Aciéries Ascoval : le repreneur britannique pourrait être au bord de la faillite

Selon la presse anglaise, British Steel serait en grande difficulté financière. Un nouveau rebondissement pour les salariés d’Ascoval, dont l’avenir demeure incertain.

Le soulagement des 271 salariés des aciéries Ascoval de Saint‐Saulve (Nord) aura été de courte durée. Quinze jours à peine après l’annonce du rachat d’Ascoval par le sidérurgiste British Steel, le groupe britannique serait proche du dépôt de bilan.

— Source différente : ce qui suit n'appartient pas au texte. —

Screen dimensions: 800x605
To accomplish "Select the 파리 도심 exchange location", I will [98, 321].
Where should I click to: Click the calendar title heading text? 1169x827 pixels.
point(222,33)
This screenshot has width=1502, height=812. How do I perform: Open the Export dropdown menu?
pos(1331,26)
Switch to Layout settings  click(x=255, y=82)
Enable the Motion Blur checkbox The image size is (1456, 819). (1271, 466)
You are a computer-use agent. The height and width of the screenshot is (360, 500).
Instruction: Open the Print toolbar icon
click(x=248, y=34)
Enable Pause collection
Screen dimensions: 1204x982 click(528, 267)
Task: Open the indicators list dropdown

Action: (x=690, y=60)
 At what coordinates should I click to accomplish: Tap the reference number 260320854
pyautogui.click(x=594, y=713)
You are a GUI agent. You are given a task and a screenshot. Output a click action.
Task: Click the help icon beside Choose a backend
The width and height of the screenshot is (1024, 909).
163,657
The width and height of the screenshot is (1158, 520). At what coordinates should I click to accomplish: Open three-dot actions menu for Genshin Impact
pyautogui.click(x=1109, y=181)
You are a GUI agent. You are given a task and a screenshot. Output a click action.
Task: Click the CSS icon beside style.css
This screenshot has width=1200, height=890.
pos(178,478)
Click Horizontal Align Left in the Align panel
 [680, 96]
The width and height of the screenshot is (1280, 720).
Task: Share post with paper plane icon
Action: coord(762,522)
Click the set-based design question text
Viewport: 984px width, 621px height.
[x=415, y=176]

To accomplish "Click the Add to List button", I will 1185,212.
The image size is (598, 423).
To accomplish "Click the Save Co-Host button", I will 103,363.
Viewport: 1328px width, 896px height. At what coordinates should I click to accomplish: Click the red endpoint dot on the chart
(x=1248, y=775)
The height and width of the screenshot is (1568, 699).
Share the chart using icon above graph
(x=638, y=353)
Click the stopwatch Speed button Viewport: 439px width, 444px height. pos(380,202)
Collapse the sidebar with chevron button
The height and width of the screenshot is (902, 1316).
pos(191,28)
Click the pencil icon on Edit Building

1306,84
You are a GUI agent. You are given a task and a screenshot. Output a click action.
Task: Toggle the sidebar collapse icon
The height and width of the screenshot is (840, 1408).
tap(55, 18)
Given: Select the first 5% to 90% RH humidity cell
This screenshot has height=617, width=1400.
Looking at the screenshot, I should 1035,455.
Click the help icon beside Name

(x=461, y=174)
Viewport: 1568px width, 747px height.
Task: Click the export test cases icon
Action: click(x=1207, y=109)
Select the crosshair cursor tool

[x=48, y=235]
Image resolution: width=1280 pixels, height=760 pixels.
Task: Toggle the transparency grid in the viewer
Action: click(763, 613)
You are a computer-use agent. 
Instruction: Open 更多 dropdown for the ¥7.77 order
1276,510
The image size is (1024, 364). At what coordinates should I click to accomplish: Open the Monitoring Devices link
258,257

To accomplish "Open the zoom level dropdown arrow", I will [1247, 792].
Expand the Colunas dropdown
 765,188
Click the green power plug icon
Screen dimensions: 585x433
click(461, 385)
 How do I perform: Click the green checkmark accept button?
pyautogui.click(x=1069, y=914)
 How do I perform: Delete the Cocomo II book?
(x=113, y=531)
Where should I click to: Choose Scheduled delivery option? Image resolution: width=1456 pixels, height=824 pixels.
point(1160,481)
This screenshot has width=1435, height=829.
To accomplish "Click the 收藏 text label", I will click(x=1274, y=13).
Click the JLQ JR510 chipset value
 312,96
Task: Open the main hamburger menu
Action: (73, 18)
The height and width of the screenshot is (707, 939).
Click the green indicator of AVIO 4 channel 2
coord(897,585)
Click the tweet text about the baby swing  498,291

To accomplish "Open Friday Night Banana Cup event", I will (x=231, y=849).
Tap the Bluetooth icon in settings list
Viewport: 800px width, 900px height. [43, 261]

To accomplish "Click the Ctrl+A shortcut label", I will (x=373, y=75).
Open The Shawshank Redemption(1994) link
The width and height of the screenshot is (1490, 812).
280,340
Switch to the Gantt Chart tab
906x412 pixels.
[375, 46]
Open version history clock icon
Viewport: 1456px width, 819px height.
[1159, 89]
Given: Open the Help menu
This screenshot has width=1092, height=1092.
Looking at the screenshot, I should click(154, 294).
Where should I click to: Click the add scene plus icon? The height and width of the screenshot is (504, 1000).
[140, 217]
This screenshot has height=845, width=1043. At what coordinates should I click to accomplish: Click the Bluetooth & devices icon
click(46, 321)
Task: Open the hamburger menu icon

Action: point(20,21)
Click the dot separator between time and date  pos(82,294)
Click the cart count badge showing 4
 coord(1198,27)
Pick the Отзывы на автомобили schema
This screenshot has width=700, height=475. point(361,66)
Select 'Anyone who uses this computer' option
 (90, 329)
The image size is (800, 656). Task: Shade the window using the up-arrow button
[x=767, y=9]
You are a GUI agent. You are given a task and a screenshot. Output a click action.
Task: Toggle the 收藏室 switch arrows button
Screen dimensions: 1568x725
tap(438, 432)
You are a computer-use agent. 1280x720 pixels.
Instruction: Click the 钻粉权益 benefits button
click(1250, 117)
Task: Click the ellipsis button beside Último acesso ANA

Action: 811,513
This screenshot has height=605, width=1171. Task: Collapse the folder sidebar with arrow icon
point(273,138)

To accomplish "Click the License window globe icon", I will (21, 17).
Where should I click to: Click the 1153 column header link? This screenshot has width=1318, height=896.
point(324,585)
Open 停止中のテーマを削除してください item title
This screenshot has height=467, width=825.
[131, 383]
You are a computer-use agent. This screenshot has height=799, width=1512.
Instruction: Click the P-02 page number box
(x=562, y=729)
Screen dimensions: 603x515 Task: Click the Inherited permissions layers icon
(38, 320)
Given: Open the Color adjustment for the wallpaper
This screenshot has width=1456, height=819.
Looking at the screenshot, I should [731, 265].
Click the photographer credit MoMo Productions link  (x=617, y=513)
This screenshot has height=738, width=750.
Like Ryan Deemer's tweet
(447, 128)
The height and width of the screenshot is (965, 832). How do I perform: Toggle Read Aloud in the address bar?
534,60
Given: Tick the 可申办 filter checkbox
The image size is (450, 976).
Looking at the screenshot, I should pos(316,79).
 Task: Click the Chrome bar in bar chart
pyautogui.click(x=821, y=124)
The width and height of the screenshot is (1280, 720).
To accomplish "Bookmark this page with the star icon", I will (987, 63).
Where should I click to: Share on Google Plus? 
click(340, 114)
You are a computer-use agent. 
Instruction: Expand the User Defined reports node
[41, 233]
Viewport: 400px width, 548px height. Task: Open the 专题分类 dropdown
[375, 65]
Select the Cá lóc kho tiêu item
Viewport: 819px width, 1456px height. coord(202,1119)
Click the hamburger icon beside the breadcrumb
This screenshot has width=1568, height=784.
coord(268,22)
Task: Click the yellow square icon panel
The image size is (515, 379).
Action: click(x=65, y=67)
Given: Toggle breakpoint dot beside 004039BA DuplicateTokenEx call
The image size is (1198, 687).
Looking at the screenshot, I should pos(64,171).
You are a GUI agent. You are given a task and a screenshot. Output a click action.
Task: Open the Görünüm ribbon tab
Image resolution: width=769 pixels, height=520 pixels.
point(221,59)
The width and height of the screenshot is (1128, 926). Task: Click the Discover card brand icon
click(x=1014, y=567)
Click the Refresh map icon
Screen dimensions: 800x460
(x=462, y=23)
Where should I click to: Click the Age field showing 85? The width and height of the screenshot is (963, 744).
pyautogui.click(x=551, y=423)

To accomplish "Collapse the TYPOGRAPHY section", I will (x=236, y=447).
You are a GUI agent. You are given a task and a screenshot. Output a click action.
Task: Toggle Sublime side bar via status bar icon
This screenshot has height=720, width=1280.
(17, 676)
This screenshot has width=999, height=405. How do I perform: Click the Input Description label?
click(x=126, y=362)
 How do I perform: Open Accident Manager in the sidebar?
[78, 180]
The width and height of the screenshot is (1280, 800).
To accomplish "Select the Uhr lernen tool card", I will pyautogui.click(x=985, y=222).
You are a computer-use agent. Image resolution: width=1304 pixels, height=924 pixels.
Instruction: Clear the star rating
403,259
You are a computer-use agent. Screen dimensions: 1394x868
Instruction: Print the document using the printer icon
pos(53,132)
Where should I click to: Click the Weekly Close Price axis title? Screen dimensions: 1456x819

C’est en tout cas ce qu’affirme la chaîne d’information Skynews, qui croit savoir que British Steel élabore en secret des préparatifs pour parer à une éventuelle cessation de paiements. Une source explique même qu’une partie de British Steel pourrait se placer sous le régime des faillites dès le mercredi 15 mai.

Des emplois en sursis

Selon la presse anglaise, 5000 ouvriers pourraient perdre leur poste si ce scénario se produisait. Parmi eux, les salariés d’Ascoval. Le 2 mai, ils avaient cru être tirés d’affaire, lorsque la chambre commerciale du tribunal de grande instance avait confié la reprise de l’usine de Saint‐Saulve à British Steel. Le groupe britannique avait même annoncé que les 271 salariés conserveraient leurs emplois et leurs acquis. De quoi rassurer les travailleurs, en sursis depuis le placement en liquidation judiciaire du groupe Asco Industries en février 2018.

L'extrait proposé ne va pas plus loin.